En dotant son colosse unicorne de pieds de bouc, Nathan Juran, metteur en scène du « Septième Voyage de Sindbad » ne faisait que donner le « coup de pouce » qui consacra définitivement les phases successives d’une évolution unique dans les annales du Symbolisme Sexuel.
L’Homme-Rhinocéros des « Métamorphoses », que le Docteur Jean Vinchon compare à celui du poème de Supervielle, est de même nature que le cyclope Unicorne de Nathan Juran et le gorille-Licorne de Flash Gordon.
En eux se reconnait le fameux « Signe de la Bête » dont l’abbé Drioux disait, dans son précis élémentaire de Mythologie :
« On l’avait représenté moitié homme et moitié animal, pour faire comprendre que l’universalité des êtres se trouvait renfermée en lui ».

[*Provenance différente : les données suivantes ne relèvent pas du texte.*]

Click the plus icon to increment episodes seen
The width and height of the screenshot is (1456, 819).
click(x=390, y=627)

La Licorne immaculée de jadis, sœur dans la pureté de cette hermine d’hiver dont un chroniqueur nous affirme : « Une seule tache sur sa blanche fourrure et l’hermine meurt aussitôt » n’est plus que l’ombre en rut de ce qu’elle symbolisait au temps de Diane de Poitiers.
La corne de Rhinocéros
Les médicaments d’origine animale et même humaine ont joui d’une grande vogue depuis l’Antiquité jusqu’aux XVII et XVIII siècles. L’un des plus en faveur fut assurément la corne de Licorne qui passait pour un merveilleux contre-poison et à qui Ambroise Paré consacra lui-même un long mémoire. Il ne croyait pourtant pas beaucoup à sa vertu. « Les médecins, écrivait-il, sont bien souvent contraints d’en « ordonner, ou pour mieux dire, permettre aux patients d’en user parce qu’ils en « veulent. Que s’il advenait que les patients qui en demandent mourussent sans en « avoir pris, les parents donneraient tous la chasse aux dits médecins et les décrie- « raient comme vieille monnaie ».

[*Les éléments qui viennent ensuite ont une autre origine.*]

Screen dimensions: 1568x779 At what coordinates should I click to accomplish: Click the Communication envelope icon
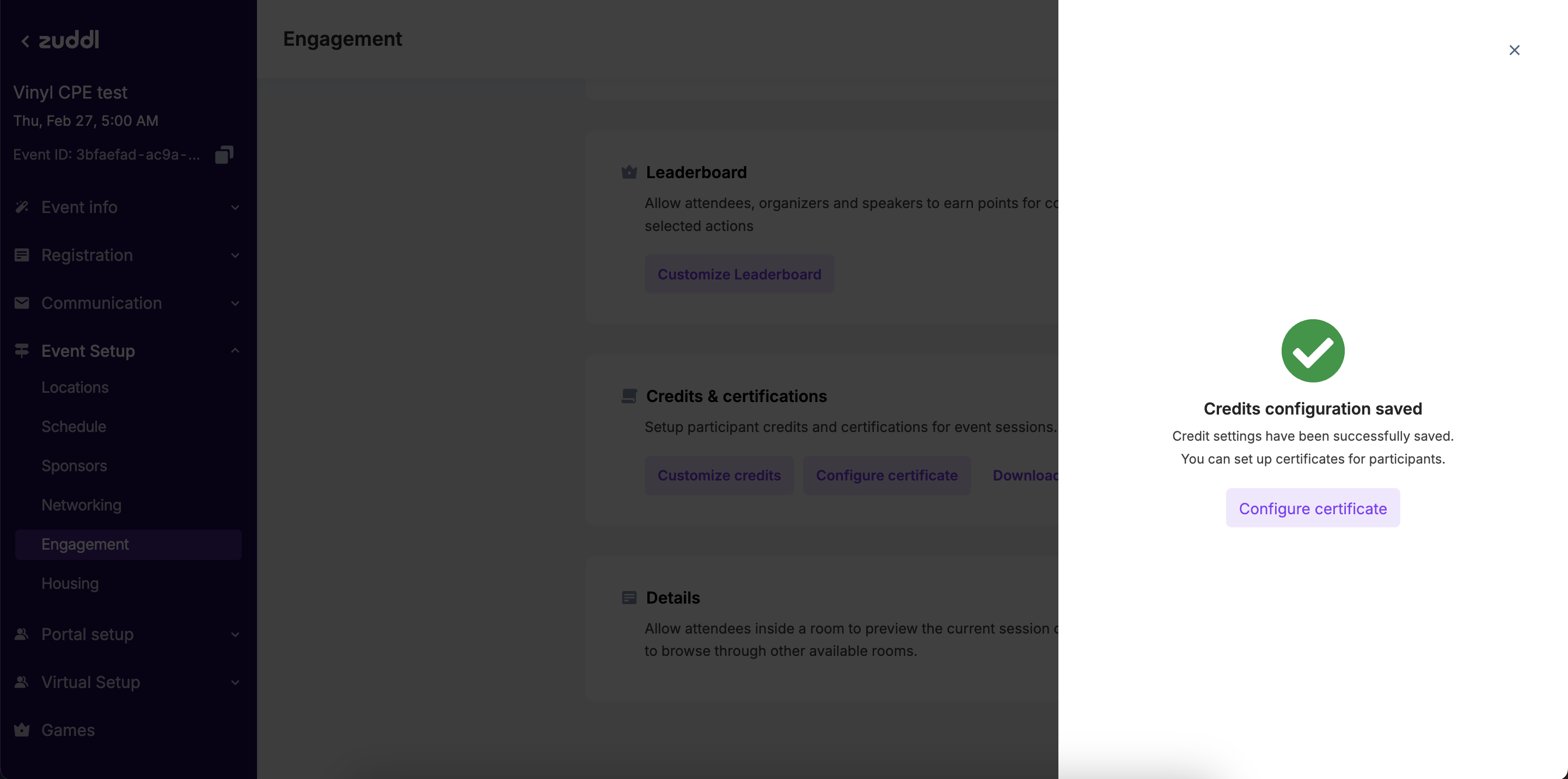point(22,303)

La corne de Rhinocéros passait pour avoir les mêmes propriétés que celle de la Licorne. Nous avons cueilli dans le vieux livre du sieur Pomet sur l’Histoire des Drogues, ces lignes où il traite du Rhinocéros et de la Licorne.
Le Rhinocéros est un animal à quatre pieds, de la grandeur d’un Taureau, dont le corps approche de la figure du Sanglier ; il est ainsi nommé à cause de la corne qu’il porte sur les narines, laquelle est noire, longue d’une coudée, dure, pyramidale, solide et dont la pointe est tournée vers l’haut, tenant vers le derrière ; il a aussi une autre corne de même couleur et dureté sur le milieu du dos, dont la pointe regarde de même le derrière, mais dont la longueur n’est que d’une paume. Cet animal a tout son corps couvert et armé de fortes écailles, et quoique beaucoup moindre en grandeur, il combat l’éléphant et même en triomphe quelquefois ; tant par sa grande forme naturelle, capable de soutenir le corps de l’Eléphant s’il voulait tomber sur lui, parce qu’il ne cesse de combattre avec la Corne qu’il a sur les narines, jusqu’à ce qu’il ait percé le ventre de son ennemi avec celle qu’il a sur le dos.
Le Rhinocéros est un animal si doux, lorsqu’on ne lui fait point mal, qu’il se laisse manier de tous les côtés jusqu’à lui mettre la main dans la bouche, se laisse prendre la langue, ainsi du reste ; ce qui est bien contraire à ce que les anciens ont écrit, quand ils disent qu’il est si farouche que l’on ne le peut aborder, et que je ne pourrais contredire, si un de mes amis qui en a vu en Angleterre ne me l’eût assuré.
On se sert dans la médecine de ses cornes, de ses ongles et de son sang. On les employent pour résister au venin, pour fortifier le cœur, pour exciter la sueur, pour arrêter le cours du ventre, pour toutes les maladies contagieuses ; la dose est depuis un scrupule jusqu’à deux ; on en met en infusion, et l’on en fait des tasses avec la corne, pour y laisser reposer le vin avant que de le boire, ou pour s’en servir à l’ordinaire, comme d’un verre à boire, dans la pensée que l’on a que ces tasses empêchent l’effet de toutes sortes de poisons.